● Dataset content
- - - -
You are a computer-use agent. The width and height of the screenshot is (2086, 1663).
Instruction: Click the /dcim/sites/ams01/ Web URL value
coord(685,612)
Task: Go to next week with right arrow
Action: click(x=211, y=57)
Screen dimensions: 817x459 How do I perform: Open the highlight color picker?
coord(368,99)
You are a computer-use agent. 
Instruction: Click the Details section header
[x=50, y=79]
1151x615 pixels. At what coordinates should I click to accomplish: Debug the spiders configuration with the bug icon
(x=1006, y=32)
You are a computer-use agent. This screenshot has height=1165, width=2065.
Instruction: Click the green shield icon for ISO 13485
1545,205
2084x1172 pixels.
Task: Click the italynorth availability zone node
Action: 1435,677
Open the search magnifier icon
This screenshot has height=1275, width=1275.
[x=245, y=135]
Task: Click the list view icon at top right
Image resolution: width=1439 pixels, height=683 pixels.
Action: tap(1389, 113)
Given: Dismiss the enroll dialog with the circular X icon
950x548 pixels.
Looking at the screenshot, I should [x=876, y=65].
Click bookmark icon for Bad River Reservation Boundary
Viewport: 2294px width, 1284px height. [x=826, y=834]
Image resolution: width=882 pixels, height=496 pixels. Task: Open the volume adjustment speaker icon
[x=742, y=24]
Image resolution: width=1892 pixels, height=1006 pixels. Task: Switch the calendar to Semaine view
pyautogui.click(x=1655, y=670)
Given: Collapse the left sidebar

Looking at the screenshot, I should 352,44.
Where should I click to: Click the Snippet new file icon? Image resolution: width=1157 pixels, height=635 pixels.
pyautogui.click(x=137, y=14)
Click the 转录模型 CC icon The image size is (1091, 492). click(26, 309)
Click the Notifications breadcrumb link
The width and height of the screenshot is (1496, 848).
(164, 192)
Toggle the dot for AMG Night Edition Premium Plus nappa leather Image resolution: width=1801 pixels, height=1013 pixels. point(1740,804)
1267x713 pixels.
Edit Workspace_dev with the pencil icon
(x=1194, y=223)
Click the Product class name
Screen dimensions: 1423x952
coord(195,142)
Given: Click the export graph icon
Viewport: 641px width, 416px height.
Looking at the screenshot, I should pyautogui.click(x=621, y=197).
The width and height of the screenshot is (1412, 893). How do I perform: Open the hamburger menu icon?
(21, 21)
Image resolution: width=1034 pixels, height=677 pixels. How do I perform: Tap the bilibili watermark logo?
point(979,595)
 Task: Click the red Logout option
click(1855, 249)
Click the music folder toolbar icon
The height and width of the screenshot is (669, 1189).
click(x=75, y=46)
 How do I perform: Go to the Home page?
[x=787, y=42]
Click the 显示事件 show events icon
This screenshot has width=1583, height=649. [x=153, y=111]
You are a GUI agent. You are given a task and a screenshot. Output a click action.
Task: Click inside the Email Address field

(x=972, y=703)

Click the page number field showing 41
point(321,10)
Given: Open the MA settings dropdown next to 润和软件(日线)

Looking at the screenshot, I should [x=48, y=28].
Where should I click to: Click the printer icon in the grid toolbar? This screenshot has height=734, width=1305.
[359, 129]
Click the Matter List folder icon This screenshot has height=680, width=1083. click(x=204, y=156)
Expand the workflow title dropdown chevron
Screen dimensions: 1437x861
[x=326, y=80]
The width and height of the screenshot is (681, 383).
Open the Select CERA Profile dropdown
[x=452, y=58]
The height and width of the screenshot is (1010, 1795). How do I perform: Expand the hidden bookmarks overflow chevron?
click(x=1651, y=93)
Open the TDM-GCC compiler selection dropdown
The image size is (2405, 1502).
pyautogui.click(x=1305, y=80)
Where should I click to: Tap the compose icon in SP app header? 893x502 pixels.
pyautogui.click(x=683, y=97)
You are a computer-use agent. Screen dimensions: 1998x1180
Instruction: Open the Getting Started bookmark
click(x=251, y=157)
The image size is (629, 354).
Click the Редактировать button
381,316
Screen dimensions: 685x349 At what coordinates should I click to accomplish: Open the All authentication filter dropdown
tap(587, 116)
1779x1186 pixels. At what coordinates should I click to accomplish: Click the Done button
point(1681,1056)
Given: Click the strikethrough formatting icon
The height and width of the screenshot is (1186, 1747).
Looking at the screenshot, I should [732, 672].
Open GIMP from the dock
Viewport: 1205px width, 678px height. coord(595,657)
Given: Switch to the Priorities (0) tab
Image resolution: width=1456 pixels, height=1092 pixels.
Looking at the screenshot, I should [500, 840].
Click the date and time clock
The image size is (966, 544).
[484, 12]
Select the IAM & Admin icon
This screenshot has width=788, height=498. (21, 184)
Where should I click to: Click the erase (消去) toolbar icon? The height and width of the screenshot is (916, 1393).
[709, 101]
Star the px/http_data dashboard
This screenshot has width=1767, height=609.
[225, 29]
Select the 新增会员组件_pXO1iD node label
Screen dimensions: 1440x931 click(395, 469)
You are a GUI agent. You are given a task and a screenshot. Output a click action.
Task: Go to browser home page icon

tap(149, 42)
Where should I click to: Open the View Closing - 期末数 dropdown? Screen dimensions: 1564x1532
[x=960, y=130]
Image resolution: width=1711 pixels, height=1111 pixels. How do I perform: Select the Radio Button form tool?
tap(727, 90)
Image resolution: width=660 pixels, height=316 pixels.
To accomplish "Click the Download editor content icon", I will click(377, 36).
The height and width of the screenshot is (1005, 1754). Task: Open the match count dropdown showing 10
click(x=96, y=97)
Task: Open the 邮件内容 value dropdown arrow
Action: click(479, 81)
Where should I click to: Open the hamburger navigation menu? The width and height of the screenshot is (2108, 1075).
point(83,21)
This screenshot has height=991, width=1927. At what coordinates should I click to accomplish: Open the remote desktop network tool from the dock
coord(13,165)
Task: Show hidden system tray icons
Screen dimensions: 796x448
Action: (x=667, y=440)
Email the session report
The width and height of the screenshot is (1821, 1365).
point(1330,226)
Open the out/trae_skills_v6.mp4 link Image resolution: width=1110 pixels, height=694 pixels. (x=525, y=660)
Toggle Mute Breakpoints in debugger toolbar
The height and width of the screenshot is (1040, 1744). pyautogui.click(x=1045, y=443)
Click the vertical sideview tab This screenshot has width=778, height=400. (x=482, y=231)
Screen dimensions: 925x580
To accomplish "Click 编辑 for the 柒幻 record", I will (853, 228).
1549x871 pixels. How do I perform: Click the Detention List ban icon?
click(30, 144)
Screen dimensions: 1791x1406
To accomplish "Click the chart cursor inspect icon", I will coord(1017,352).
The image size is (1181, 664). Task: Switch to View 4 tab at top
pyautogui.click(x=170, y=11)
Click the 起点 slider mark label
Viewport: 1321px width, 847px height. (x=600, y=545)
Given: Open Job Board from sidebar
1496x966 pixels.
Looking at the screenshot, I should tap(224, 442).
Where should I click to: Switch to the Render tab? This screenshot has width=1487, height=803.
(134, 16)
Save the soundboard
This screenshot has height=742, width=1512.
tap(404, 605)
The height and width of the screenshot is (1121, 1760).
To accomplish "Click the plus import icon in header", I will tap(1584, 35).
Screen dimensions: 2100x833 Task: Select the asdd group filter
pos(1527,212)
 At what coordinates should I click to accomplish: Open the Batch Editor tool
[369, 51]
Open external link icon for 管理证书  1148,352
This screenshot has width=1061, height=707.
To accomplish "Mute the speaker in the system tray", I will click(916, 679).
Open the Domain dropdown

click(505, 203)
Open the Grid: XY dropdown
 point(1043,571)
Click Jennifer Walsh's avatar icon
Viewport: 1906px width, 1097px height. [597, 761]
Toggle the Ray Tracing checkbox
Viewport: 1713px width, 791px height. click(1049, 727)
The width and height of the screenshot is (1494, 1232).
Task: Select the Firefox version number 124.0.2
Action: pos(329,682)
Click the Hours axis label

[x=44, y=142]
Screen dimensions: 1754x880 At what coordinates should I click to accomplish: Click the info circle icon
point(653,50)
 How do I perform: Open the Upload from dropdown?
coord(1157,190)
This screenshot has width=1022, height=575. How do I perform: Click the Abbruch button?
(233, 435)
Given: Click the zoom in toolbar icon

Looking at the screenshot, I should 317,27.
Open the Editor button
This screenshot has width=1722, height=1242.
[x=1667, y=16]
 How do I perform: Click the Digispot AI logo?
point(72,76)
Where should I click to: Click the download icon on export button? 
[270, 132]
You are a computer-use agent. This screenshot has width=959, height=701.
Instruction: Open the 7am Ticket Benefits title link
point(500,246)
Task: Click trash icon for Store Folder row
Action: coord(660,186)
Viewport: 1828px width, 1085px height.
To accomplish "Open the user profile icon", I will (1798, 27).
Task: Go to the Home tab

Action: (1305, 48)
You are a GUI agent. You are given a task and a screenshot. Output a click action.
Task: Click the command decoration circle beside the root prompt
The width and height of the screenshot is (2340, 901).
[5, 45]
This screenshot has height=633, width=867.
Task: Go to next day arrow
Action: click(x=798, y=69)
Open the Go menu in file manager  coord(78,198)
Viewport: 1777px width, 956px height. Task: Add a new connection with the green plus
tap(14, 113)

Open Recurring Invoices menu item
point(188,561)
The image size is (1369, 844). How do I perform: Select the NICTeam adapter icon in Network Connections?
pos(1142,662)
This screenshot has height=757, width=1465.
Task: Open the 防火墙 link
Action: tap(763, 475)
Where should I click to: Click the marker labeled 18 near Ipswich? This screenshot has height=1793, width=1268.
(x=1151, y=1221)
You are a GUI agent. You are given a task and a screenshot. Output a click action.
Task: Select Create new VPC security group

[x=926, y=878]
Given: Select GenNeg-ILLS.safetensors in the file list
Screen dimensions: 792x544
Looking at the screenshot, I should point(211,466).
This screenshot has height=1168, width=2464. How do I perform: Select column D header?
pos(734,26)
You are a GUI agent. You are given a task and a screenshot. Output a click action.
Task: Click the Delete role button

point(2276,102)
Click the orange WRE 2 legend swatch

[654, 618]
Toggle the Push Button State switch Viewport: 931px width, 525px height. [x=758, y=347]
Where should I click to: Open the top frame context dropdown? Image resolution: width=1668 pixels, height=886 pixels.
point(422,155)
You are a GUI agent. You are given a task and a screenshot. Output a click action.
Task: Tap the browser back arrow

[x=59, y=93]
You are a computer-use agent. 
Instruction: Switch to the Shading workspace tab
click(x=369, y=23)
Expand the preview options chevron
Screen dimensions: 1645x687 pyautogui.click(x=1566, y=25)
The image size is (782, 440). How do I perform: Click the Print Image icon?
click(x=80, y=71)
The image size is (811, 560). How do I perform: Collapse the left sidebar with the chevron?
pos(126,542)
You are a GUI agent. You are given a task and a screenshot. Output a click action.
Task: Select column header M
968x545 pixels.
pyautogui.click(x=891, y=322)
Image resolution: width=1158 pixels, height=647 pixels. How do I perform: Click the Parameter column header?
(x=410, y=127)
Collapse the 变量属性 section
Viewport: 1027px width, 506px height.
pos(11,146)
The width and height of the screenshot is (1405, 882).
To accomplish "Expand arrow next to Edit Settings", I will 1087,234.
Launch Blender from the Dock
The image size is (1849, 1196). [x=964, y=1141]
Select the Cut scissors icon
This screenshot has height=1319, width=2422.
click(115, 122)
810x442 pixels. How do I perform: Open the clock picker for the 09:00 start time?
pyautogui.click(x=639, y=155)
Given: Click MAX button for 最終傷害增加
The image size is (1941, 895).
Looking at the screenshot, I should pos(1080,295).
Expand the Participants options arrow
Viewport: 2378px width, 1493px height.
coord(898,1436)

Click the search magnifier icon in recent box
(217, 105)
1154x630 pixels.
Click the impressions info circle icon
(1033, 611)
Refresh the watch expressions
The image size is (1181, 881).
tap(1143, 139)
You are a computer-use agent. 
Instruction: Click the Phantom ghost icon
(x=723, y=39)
- - - -
● Task instructions
What lines above contain the word "computer"? Return each such line.

● Written answer
You are a computer-use agent. The width and height of the screenshot is (2086, 1663).
You are a computer-use agent. 
You are a computer-use agent. This screenshot has height=1165, width=2065.
You are a computer-use agent. Screen dimensions: 1998x1180
You are a computer-use agent. This screenshot has width=959, height=701.
You are a computer-use agent. 
You are a computer-use agent. 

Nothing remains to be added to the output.